Depending on how frequently performance reviews are done (or infrequent as the case may be), it’s tough not to fall into the trap of only highlighting or remembering what the employee did most recently. This is especially true for annual or semi-annual reviews – you put pen to paper and end up remembering just the most recent things, good or bad, and that recent impression ends up coloring the entire review.

Yes, I realize it’s hard to remember the whole year (or whatever time period you’re covering)… that’s certainly natural. You’re going to end up focusing on recent events. But you should probably also take the time (if you’re not continually doing it) to go through the whole year – making notes on good performance and coachable events, and then bringing those up.

Sometimes what’s done most recently might be more indicative of your expectations of what’s to come. Say you had an employee start off the year poorly, but through solid coaching and perhaps some changes in job responsibility, that person is really picking up steam. Yes, highlight those changes for the better, and focus on the direction they’re going as a means to encourage future performance. But don’t pretend that it’s always been rosy, and unless you’ve documented those coaching discussions and the turnaround story as it happened, you probably still need to use the annual review to capture the full essence of the year.

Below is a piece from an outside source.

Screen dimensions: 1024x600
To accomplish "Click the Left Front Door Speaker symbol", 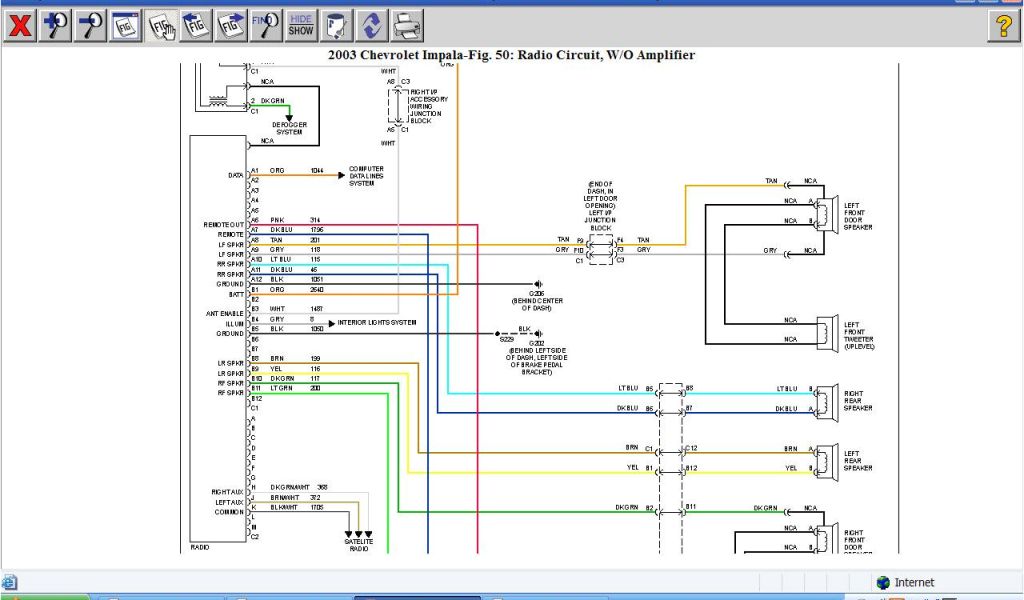I will 825,213.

PerformYard Review - Don't Worry, Be Happy

Don’t Worry, Be Happy” (Bobby McFerrin, 1988)

Sometimes performance reviews and conversations can be difficult. I get that, but they have a purpose, and an important one at that. So they require honesty. OK, perhaps not brutal, no holds barred, scream it from the top of your lungs honesty. Honesty with tactful delivery.

But have you ever found yourself trying to bookend some “constructive criticism” with compliments? You may have something negative to communicate to someone, so you sugarcoat it, make it easier to swallow. Downplay the meaning. But what sometimes happens here? Your message is lost. All the fluff you’ve decided to put around it means that the real focus – improving performance – gets covered up.

A good performance review needs to encompass both the good and the bad, with appropriate emphasis depending on what really happened. Now that doesn’t mean you need to dwell on things, but you shouldn’t try to skip past the bad stuff and focus on only the good, because you won’t end up doing yourself or the employee any favors. If there are opportunities for improvement, then discuss them with a clear understanding of what happened and what can be done.

PerformYard Review - When You Say Nothing At All

“When You Say Nothing at All” (Keith Whitley, 1988, but probably better known as performed by Alison Krauss, 1995)

In my mind, the cardinal sin of a performance review is actually no performance review. Why? At least the poorly executed one meant that something happened – someone took some time to write down something and have a conversation related to the employee’s performance. It might not be the best review, but it’s better than radio silence.

I don’t think you could signal something worse to an employee than to not do a review. Unless you’re having regular (and I mean really regular) performance discussions that truly supersede the need for a review, the lack of a review might tell an employee that they’re not worth your time and effort, or that you just don’t care. Not a good sign.

This also extends to late reviews… where you’ve made a promise (implicit or explicit) to do a review, only to push it off or “forget” to do it. Has an employee asked for a review or checked in on when they might get a review? If so, you’re probably already late on providing necessary feedback.

I get that sometimes timing is difficult. Something comes up once? Excusable. But to keep moving it or never reschedule? That says that the employee and their performance is less of a priority than many other things. You really can’t find or make time for a review?

Has any of this happened to you? Can you describe your last performance review with a song title?